The defending ALPB Champion, Long Island Ducks, are getting their 2020 started by reuniting with an old friend and the 2019 Championship Series MVP, Deibinson Romero.
Romero, going into his age 33 season, will spend most of his time at third base for the Ducks in 2020 after being brought by the Ducks last season in a late-June trade from New Britain. Through July, Romero was hitting below his usual averages (posting .255/.340/.356). Despite the slow start, Deibinson was named to his 2nd consecutive ALPB All-Star roster. Romero would eventually find his footing during August, finishing the month with a .322/.354/.533 line in 23 games. Wrapping up the regular season with a flourish, Romero hit 10 of his 14 home runs during August and September. As it turned out, this was just a preview of what was to come in the playoffs.
The Ducks’ third baseman started the playoffs with a key 2-run home run in game 1 of the first round. But it was in the Championship Series that Romero made his biggest impact. Deibinson left the series with a championship, 9 RBI, 2 home runs, a .444/.455/.833 slash line, and a Championship Series MVP. The series left no doubt; trading mid-season for Romero was a critical decision leading to a 2019 title.
But what can Long Island expect from Romero’s 2nd season in their uniform? Projections should usually be conservative for a 33-year-old third baseman. However, Romero’s 2nd-half charge seems to indicate he has plenty left in the tank. It isn’t quite realistic (or fair to Romero) to expect a continuation of his August/September 2019 for a full season in 2020. But it does seem Romero figured something out, or at least found a comfort zone when he got settled in with Long Island. With that in mind, projecting him to out-perform his first half of 2019 wouldn’t be considered overly optimistic.
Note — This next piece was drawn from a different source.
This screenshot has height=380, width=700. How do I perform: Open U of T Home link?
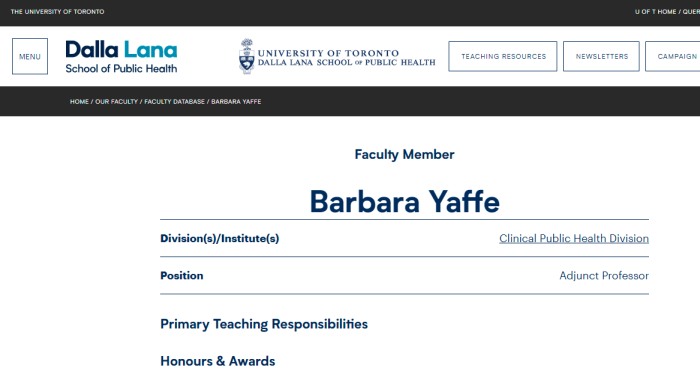click(x=655, y=12)
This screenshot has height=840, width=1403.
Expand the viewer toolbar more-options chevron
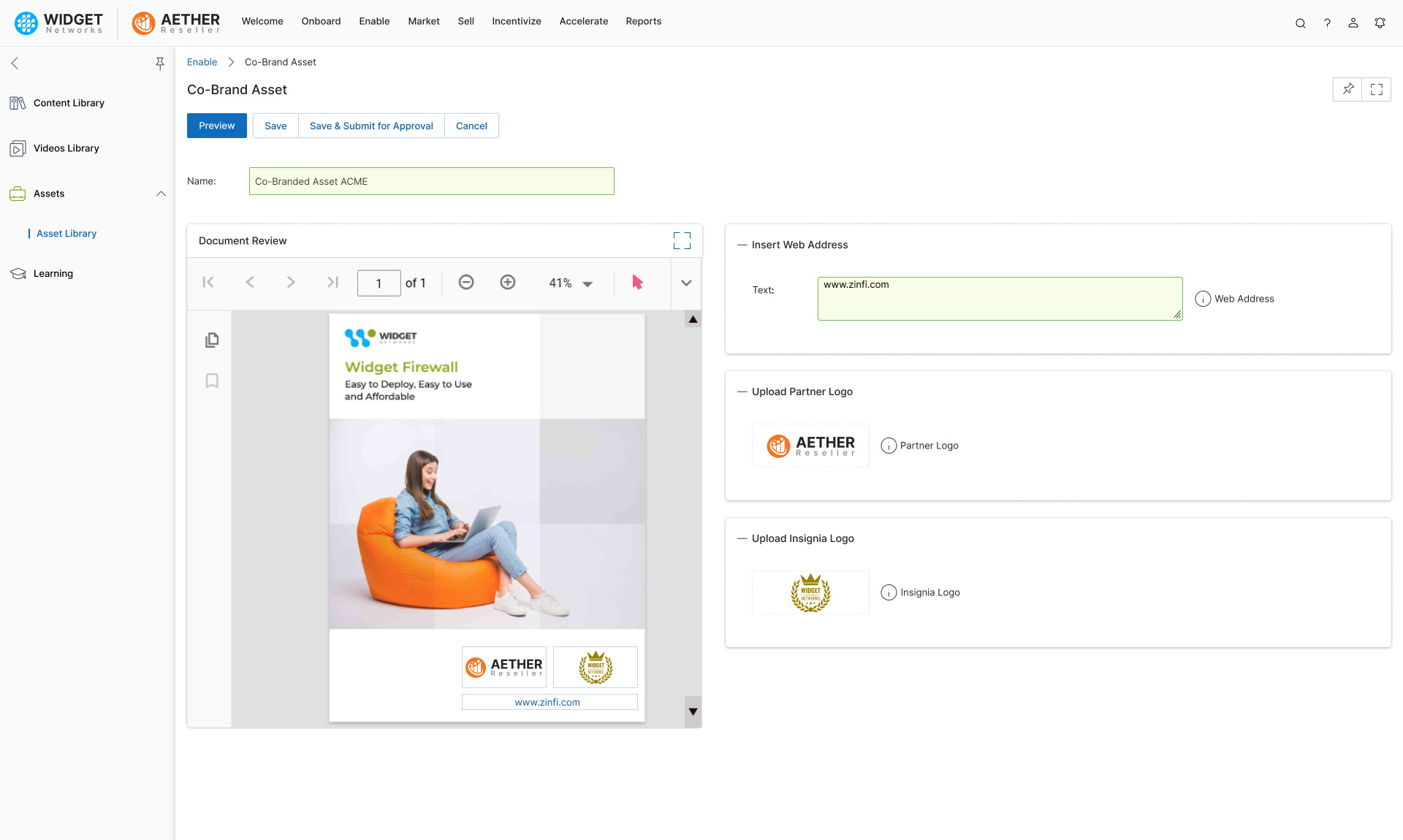(x=686, y=283)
Deibinson Romero seems set to supply his usual numbers in 2020. A slash of .265/.340/.425 would be a welcome sight to the Ducks who could benefit from an infielder with some pop in the middle of their lineup. Romero hasn’t seen time in an MLB farm system since his .132/.242/.226 start to 2016 in Scranton/Wilkes-Barre. Unless Romero drops a monstrous first-half of the season, it’s unlikely he will have his contract purchased by another team. After a year where the Ducks persevered through 15 player contract purchases, a full season with a veteran infielder at the hot-corner could yield even more value than Romero’s end-of-year stats may indicate.